If the master finds the address of the slave (I), it proceeds to the state of (i), but if the address is not found or there is no address, the request is repeatedly performed.

When the master finds the address of the slave (I) and proceeds to the state of (i), the Bluetooth controllers mounted on the central controller 20, the peripheral sensor 10 and the solenoid valve unit 30 are mutually different. Wirelessly connected, wireless data transmission and reception between each device through the Bluetooth RF module.

That is, in the state (i), the microprocessor (CPU) calculates data by the control program stored in the master and transmits the result to the Bluetooth RF module by UART or RS-232 communication method. Subsequently, when the master's Bluetooth RF module transmits the operation result to the slave's (i) Bluetooth RF module as shown in (j), the Bluetooth RF module is the microprocessor of the slave (i) by UART or RS-232 communication method. It performs a series of operations by sending to (CPU).

The air pressure control system using the Bluetooth RF module of the present invention as described above is not limited to the above-described examples and can be variously modified within the range allowed by the technical idea.
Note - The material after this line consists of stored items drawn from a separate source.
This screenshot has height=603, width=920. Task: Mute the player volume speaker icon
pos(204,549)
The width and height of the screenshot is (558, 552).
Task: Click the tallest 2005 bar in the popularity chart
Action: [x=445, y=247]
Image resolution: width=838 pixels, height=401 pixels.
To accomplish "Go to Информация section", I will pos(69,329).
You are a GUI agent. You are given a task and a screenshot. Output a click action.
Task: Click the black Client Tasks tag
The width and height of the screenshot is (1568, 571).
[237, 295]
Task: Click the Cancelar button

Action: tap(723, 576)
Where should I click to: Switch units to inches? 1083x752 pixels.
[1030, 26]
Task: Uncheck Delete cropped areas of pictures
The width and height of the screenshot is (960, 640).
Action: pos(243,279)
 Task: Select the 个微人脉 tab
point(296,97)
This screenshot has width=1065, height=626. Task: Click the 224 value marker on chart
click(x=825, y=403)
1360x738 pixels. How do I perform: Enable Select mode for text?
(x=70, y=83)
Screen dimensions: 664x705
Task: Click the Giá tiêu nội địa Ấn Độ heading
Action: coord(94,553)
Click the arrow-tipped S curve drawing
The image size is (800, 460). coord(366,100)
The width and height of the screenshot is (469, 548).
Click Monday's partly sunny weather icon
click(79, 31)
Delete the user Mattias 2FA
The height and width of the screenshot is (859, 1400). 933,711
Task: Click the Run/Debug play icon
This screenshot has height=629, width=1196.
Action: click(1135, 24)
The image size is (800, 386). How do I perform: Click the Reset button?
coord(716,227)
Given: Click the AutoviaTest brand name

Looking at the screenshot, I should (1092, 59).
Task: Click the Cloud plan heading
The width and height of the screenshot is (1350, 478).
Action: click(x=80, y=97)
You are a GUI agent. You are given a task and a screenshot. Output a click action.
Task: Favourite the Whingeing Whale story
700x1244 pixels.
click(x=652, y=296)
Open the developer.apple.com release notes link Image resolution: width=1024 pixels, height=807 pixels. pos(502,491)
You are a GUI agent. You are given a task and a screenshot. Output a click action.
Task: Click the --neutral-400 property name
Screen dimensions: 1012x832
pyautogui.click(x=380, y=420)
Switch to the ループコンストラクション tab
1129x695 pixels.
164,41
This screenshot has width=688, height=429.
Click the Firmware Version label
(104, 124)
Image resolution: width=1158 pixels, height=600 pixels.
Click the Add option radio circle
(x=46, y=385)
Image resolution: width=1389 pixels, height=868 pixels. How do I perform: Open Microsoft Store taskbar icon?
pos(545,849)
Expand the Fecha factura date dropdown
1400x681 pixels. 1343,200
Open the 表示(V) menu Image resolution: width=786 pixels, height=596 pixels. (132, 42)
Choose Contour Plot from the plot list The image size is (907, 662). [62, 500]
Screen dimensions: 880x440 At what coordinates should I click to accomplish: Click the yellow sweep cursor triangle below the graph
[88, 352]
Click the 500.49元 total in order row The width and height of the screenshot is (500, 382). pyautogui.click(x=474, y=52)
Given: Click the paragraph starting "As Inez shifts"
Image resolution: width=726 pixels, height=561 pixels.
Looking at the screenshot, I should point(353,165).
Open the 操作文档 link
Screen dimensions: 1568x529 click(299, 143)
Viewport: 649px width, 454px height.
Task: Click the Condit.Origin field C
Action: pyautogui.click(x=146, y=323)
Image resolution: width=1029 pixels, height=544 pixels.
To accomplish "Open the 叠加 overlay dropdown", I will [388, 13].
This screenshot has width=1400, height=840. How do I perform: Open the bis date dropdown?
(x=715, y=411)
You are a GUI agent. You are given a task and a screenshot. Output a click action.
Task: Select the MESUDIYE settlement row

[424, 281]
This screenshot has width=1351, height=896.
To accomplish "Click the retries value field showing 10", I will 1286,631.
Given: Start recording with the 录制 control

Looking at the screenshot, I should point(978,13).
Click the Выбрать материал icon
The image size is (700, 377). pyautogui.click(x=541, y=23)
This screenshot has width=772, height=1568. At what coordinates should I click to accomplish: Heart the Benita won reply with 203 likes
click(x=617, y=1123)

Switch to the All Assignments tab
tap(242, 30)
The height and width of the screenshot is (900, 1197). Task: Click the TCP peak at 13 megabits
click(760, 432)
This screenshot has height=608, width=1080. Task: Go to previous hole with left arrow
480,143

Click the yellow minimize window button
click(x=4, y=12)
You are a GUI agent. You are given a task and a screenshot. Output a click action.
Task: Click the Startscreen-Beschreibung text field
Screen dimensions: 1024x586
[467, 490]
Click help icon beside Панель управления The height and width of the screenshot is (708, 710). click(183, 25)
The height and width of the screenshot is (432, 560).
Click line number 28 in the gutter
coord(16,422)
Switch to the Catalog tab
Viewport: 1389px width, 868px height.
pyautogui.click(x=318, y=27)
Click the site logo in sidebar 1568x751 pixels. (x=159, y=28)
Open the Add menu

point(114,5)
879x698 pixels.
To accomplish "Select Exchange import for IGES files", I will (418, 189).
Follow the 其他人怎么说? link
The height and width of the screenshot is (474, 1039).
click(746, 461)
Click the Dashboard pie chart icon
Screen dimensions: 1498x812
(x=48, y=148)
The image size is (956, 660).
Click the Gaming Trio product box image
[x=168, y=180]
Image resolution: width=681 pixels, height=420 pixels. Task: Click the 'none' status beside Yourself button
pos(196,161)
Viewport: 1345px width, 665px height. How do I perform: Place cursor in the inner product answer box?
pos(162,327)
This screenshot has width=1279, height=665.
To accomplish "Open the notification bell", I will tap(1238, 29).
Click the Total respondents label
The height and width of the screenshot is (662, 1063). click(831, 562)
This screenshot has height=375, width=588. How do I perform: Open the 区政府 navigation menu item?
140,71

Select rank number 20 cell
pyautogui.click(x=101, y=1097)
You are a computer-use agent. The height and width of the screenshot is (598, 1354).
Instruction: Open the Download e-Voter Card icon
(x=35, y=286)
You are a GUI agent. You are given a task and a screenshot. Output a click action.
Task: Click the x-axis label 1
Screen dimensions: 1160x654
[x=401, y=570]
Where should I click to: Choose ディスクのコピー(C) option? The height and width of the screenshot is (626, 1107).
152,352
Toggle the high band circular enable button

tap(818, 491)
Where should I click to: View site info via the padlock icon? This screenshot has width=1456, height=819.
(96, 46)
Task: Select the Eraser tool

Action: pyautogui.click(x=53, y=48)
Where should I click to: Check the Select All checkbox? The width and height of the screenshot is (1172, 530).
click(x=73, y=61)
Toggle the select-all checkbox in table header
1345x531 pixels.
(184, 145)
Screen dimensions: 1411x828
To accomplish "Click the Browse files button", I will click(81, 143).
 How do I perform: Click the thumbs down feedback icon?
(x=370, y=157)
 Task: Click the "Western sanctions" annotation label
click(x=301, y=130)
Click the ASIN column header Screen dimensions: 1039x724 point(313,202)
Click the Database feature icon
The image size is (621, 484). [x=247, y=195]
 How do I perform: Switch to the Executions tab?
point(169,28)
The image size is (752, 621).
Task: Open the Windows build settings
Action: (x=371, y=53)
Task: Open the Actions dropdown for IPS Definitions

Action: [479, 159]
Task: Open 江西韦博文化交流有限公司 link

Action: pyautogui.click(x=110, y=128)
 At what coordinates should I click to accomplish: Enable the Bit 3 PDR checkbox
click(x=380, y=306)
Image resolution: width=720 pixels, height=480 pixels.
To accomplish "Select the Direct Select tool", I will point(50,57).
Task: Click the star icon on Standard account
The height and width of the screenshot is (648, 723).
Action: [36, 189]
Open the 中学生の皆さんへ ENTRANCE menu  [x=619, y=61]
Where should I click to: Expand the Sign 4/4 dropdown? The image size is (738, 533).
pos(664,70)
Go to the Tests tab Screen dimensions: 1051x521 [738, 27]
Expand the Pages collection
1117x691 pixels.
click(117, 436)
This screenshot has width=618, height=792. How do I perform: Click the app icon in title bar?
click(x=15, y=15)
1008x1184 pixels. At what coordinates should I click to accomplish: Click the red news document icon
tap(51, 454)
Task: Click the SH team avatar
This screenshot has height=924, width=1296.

As described above, in the present invention, a Bluetooth RF module is mounted on the central controller of the air pressure control system and designated and used as a master. By using this, a wireless data transmission / reception line using a Bluetooth RF module is established between the central controller and the peripheral device, thereby enabling two-way communication and wireless data transmission and reception.

As described above, the construction of the wireless data transmission and reception line frees the installation space of the pneumatic control system and does not require a separate wiring work, which simplifies the installation work and shortens the installation time. And it is possible to configure a piconet, a scatternet composed of a slave, it is also easy to implement a wireless network of the air pressure control system.

In addition, the air pressure control system of the present invention has a wide range of applications since wireless data connection is possible with other devices equipped with a Bluetooth RF module.

Claims (4)

A sensor equipped with a Bluetooth RF module and detecting the displacement of the actuator, A central controller which is equipped with a Bluetooth RF module and receives a signal detected by the sensor through a Bluetooth RF module and outputs a control signal for operating a solenoid valve by operating in a microprocessor (CPU); The solenoid which is equipped with the Bluetooth RF module and receives the control signal output from the central controller through the Bluetooth RF module and outputs the final solenoid valve control signal from the microprocessor (CPU) according to the control signal to operate the solenoid valve Consists of a valve unit, The air pressure control system using the Bluetooth RF module, characterized in that for performing wireless data transmission and reception between the sensor, the central controller, the solenoid valve unit via a Bluetooth RF module. The method of claim 1, The central controller equipped with the Bluetooth RF module is designated as a master, and the peripheral device of the sensor and the solenoid valve unit equipped with the Bluetooth RF module is designated as a slave, respectively, so that wireless data transmission and reception between the sensor, the central controller, and the solenoid valve unit are performed. Air pressure control system using a Bluetooth RF module, characterized in that performing. The method according to claim 1 and 2, According to the construction of the Bluetooth wireless communication line by the Bluetooth RF module, it is possible to implement a piconet composed of the central controller (master), a sensor (slave), and a solenoid valve unit (slave). Control system. The method of claim 3, wherein Pneumatic control system using a Bluetooth RF module, characterized in that the implementation of a scatternet that connects each piconet by programming the solenoid valve unit to the master / slave function.